(PROBLEMS TO SOLVE)
(1) In the goat story, what did the neighbor say had destroyed their deck fence?
(2) Return the part of the goat story from "Catching you up" to "loving and happy.", copied word for word.

05/03/2026
✨✨Long Story✨✨
My best laid plans, did not consider bears.
Catching you up on our little goat adventures!
We had a few hiccups with milking, Honey Momma was so used to her routines, and wasn’t feeling comfortable at first with my set up!
Were slowly were getting there. The little ones are sooo playful loving and happy.
However, last week, catastrophe struck us.
I woke up to terrified goats, with the top of their temporary spring/summer nighttime enclosure all busted up.
I couldn’t fathom how the momma could have done it but knowing that goats can climb brick walls, I assumed she tried escaping at the sounds of fireworks the night before. And little Milk seems the worst, she’s a little foamy and very shaky. So I wondered if momma landed on her during her attempted escape.
Off to get drench, a medicine to help calm down panicking goats, a little rescue remedy for them.
On my way back my neighbor flagged me down, telling bears had destroyed their deck fence and made a mess of their yard. 2 bears.
Click click, it all makes sense.
Bears. They were scared of the bears.
While I’m preparing a bottle for Milk Thistle and getting the medicine set up, my goats realized the weaknesses the bears placed on their nighttime area, and off they go, deep into the woods and down the trails.
Luckily they come out somewhere safe and public, kind strangers help keep them safe till I arrive.
However little milk is now looking awful. She’s vomiting black liquid. One lady shares that her little goat looked like this last week after eating Mountain Lorrels, a beautiful woody shrub that grows all over the forest around my property.
We treat for a belly ache and put them in their daytime enclosure, where they have more space and sunshine, and food to nibble.

(GIVEN INFORMATION)
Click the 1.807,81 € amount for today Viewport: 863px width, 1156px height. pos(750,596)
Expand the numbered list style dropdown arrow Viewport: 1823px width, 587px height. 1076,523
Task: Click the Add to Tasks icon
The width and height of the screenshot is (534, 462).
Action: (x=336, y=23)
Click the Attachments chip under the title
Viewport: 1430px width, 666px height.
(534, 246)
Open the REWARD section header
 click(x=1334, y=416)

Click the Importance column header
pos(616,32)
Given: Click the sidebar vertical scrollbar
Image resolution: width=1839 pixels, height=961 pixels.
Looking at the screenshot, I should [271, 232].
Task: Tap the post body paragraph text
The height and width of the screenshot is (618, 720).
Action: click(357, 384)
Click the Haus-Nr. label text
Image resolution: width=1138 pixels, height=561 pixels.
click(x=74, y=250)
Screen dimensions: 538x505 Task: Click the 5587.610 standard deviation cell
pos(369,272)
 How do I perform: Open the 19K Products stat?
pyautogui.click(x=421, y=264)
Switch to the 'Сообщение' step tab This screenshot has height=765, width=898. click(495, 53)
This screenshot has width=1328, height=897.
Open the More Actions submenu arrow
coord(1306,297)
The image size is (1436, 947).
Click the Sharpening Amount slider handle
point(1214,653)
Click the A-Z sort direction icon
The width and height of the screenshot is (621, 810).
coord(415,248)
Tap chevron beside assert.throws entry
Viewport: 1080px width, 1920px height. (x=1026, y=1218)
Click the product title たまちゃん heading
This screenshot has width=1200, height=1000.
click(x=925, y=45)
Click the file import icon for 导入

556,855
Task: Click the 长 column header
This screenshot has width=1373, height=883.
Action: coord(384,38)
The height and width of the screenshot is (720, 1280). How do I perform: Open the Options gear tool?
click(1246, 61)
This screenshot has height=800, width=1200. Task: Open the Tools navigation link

(ANSWER SET)
(1) Two bears destroyed the neighbor's deck fence.

(2)
Catching you up on our little goat adventures!
We had a few hiccups with milking, Honey Momma was so used to her routines, and wasn’t feeling comfortable at first with my set up!
Were slowly were getting there. The little ones are sooo playful loving and happy.